You been taking lessons from M$ haven't you? 😉
you don't need sudo to run chsh for your own user just do chsh -s shell
Great accent
I don't like bash scripts. Too iffi.
Well done
Care to explain?
@@Teknishun if statements in bash start with if and end with fi.
270
Better off sticking to POSIX compliant shell scripts and stay away from Bashisms to make your scripts more portable. Also, no need to actually run the shell just to code a script for it. If your using Fish, it's perfectly fine to start your editor in that shell and script for Bash.
If we are using for our personal use then there is no problem sticking to non posix i guess
I just use Python
and when new version of python release your apps not work anymore.. like frets on fire that not work anymore!
@@NugentFan Doesn't matter most of the time for the small scripts I need to write to automate my work.
Like, Python 3 was released in 2008. Python 2 was still used for quite a few years after that. Plenty of time to update.
And for something with the complexity of a Bash script, it's not gonna be using too much advanced features in Python that require a very different syntax to migrate. For small syntax changes (like print in Python 2 vs Python 3), there was a script for that.

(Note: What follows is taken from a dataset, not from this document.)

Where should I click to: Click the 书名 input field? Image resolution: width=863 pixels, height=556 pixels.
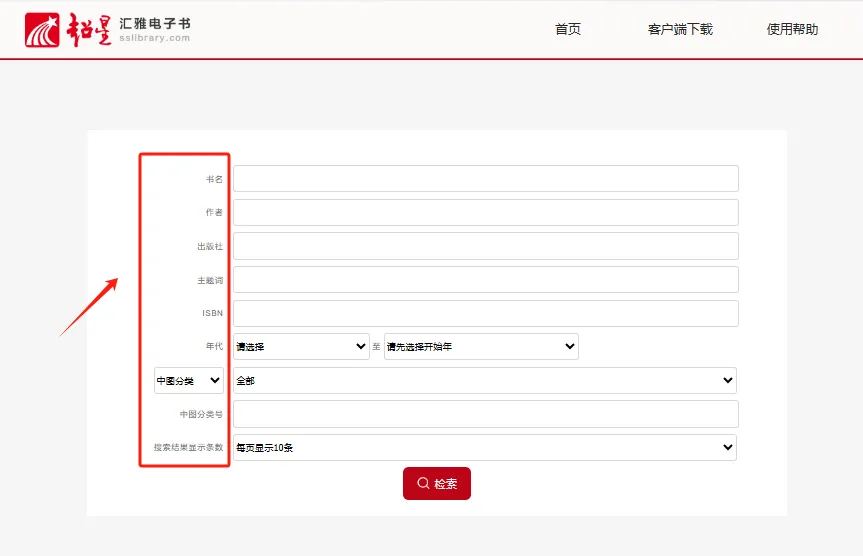point(485,178)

@@tengun I never liked Python.
Bash script feels better.
It is very good that you know your script cannot be run anywhere else except Linux
But when you spend a lot of time and write a Python script and someone runs it on Windows or Mac with a little change, it is disappointing
@@NugentFan Python is actually better for that if you don't call system commands directly via os.system. The native library already accounts for the difference in the running operating systems. Bash script may have compatibility issue when running on different shells (zsh vs bash vs sh...) unless you're doing conditional branching that checks for which type of shell you're running on; or just forfeit the more advanced bash feature and opt for the less convenient way to write so that it can be supported on more systems.
For me, I don't need my script to run on all systems because they're specifically designed for certain uses on certain systems only. Python is good enough for that and saves me a lot of time compared to racking my brain on how to write it in bash.

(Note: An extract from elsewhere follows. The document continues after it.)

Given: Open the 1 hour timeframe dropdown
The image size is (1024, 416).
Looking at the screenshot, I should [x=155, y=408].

I once wrote a dotfiles project that used bash to make backup, setup, and some other stuffs. Didn't work well on all systems when I needed it (because I sux at writing bash scripts for multiple systems). I ended up just using Python and it was much simpler (unless the system don't have Python installed)
@@tengun interesting. I had no idea that such a thing was possible.
Yes, Python and its libraries are not usually installed.
Maybe you can install the prerequisite programs in some way before running the script.
Or, for example, you can use methods that include Python with your script, such as Docker, AppImage, or PyInstaller
Dude just goes right into it, like a bull in a china shop. Dude, bash isn't located in the same place for everyone. The very first thing you should teach people is to how to find where their bash is.
Folks, type: _which bash_ in the terminal to see where your bash is located. Then use that path in your shebang statement.
Shell.. not shill. Sigh
you dont need to put double quotes .... unless you want to escape something "
something"
this is why i dont learn to code from youtubers, they only try to get some clicks
If you make a habit of it then you don't have to think about it. Spaces are especially annoying and if you've already added a " then it's simple to use one at the end and double quotes still allow you to expand shell variables and do command substitution.
I methodically use curly brackets around my variables. slower? yes. safer? YES
Thank you!!! I would love more like this.